That is a very clear way to put it, thanks!

fosco (Sep 01 2022 at 18:25):

(^ replying to @Dan Marsden )

fosco (Sep 01 2022 at 18:30):

yet, I still feel I'm far from grasping the problem at the core. I'd love to learn how to reason in this kind of situation and (for example) I'd like to see a computation done in detail and in a concrete case: take two Lawvere theories $L,L'$, and compute their coproduct when

1. $L$ is a "sub-theory" of $L'$, when every L-algebra is a particular kind of L'-algebra; for example when $L'$ is semigroups and $L$ is groups
2. $L$ and $L'$ are "very different" theories (something like, for example, magmas and [[convex spaces]]?)

Nathanael Arkor (Sep 01 2022 at 18:34):

As has been pointed out, describing colimits of algebraic theories is difficult. However, describing colimits of presentations of algebraic theories is easy: the coproduct is the presentation with the operations and equations of both presentations, and coequalisers are described by adjoining equations.

Nathanael Arkor (Sep 01 2022 at 18:35):

(Conversely, describing limits of presentations is difficult, but describing limits of algebraic theories is easy.)

fosco (Sep 01 2022 at 18:45):

Nathanael Arkor said:

As has been pointed out, describing colimits of algebraic theories is difficult. However, describing colimits of presentations of algebraic theories is easy: the coproduct is the presentation with the operations and equations of both presentations, and coequalisers are described by adjoining equations.

I understand

John Baez (Sep 01 2022 at 18:45):

I think somewhat concretely but also a wee bit vaguely we create the Lawvere theory $L + L'$ by taking all the operations of $L$, all the operations of $L'$, and letting them generate a huge wad of other operations while imposing no interesting relations except those that hold among operations of $L$ and those that hold among operations of $L'$.
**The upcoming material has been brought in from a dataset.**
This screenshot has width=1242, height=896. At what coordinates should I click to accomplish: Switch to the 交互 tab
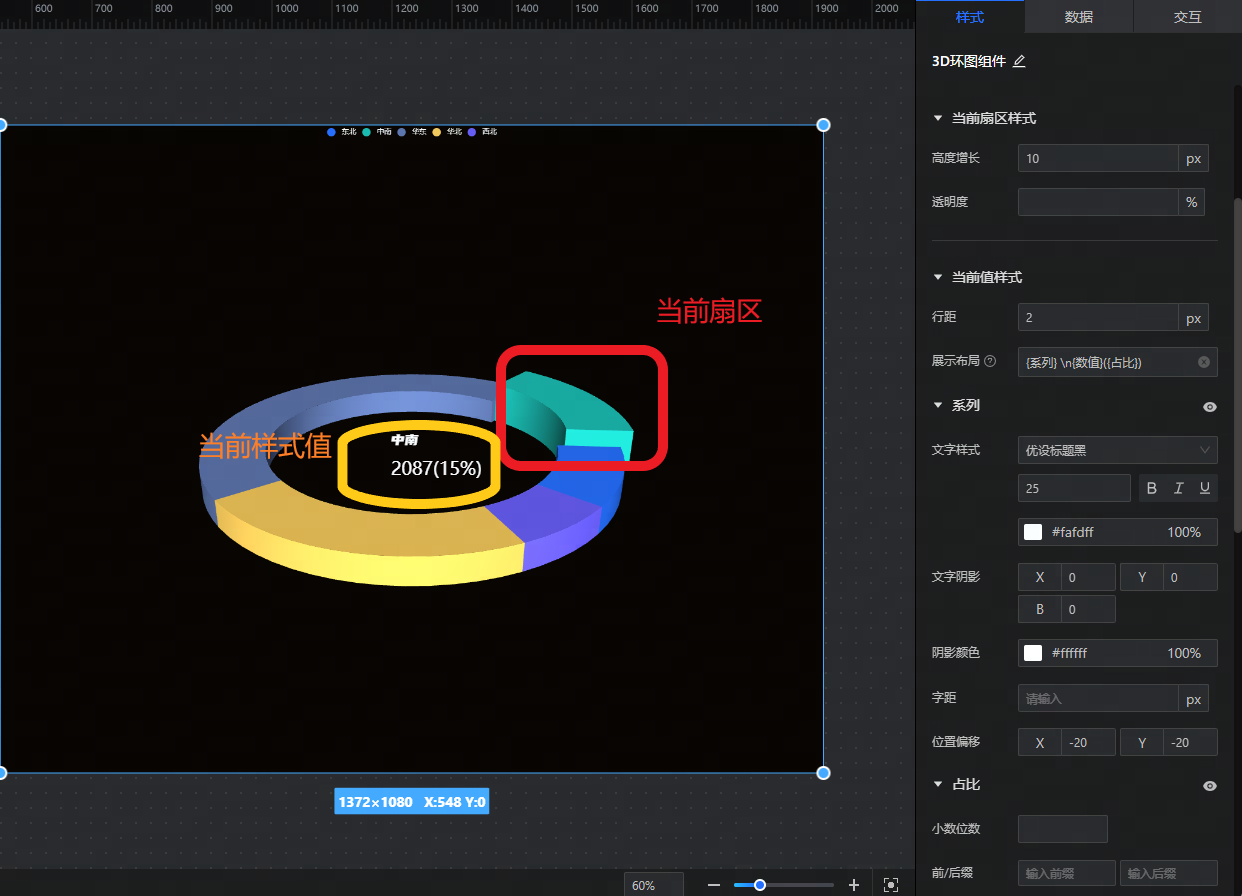pos(1187,17)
John Baez (Sep 01 2022 at 18:46):

The vagueness is the word "interesting". There are some relations that automatically hold among any operations of any Lawvere theory and I'm calling those "uninteresting".

fosco (Sep 01 2022 at 18:46):

But I still would like to see a precise computation on the lines of "as complicated as it may be, the coproduct is the colimit of this huge diagram"

fosco (Sep 01 2022 at 18:47):

"good luck looking inside it, but at least you have a formula"

Mike Shulman (Sep 01 2022 at 18:48):

You should be able to extract a precise computation using colimits from the [[transfinite construction of free algebras]].

fosco (Sep 01 2022 at 18:49):

Yes. Yet, that's a notoriously difficult read, few people have command of its content and it is not written in a way that you can read it with a modular approach

John Baez (Sep 01 2022 at 18:50):

I can't help you with that colimit stuff, since that's not how I like to think about coproducts of Lawvere theories. In addition to the syntactic description of these coproducts I just sketched, there's the semantic description which is much nicer. For example if $L$ is the theory of monoids and $L'$ is the theory of real Lie algebras, an algebra of $L+L'$ (in Set) is a monoid that's also a real Lie algebra.

And the words "monoid" and "real Lie algebra" are irrelevant here: you can replace them with any other two gadgets that can be described as algebras of Lawvere theories.

John Baez (Sep 01 2022 at 18:52):

But in this example, we see an algebra $L + L'$ will be equipped with the operations of a monoid, obeying the monoid relations, and the operations of a real Lie algebra, obeying the real Lie algebra relations... and no other interesting relations.

John Baez (Sep 01 2022 at 18:53):

Anyway, if you find this stuff intuitive and obvious, you understand coproducts of Lawvere theories as well as I do so I can't help you further. :upside_down:

Mike Shulman (Sep 01 2022 at 18:53):

fosco said:

Yes. Yet, that's a notoriously difficult read, few people have command of its content and it is not written in a way that you can read it with a modular approach

I'm sad to hear that. All of those things are true about Kelly's original paper, but I'd hoped that the nLab page was an improvement. Can you suggest ways to make it more readable?

fosco (Sep 01 2022 at 18:59):

I wasn't talking about the nlab article, of course, I was talking about Kelly's paper.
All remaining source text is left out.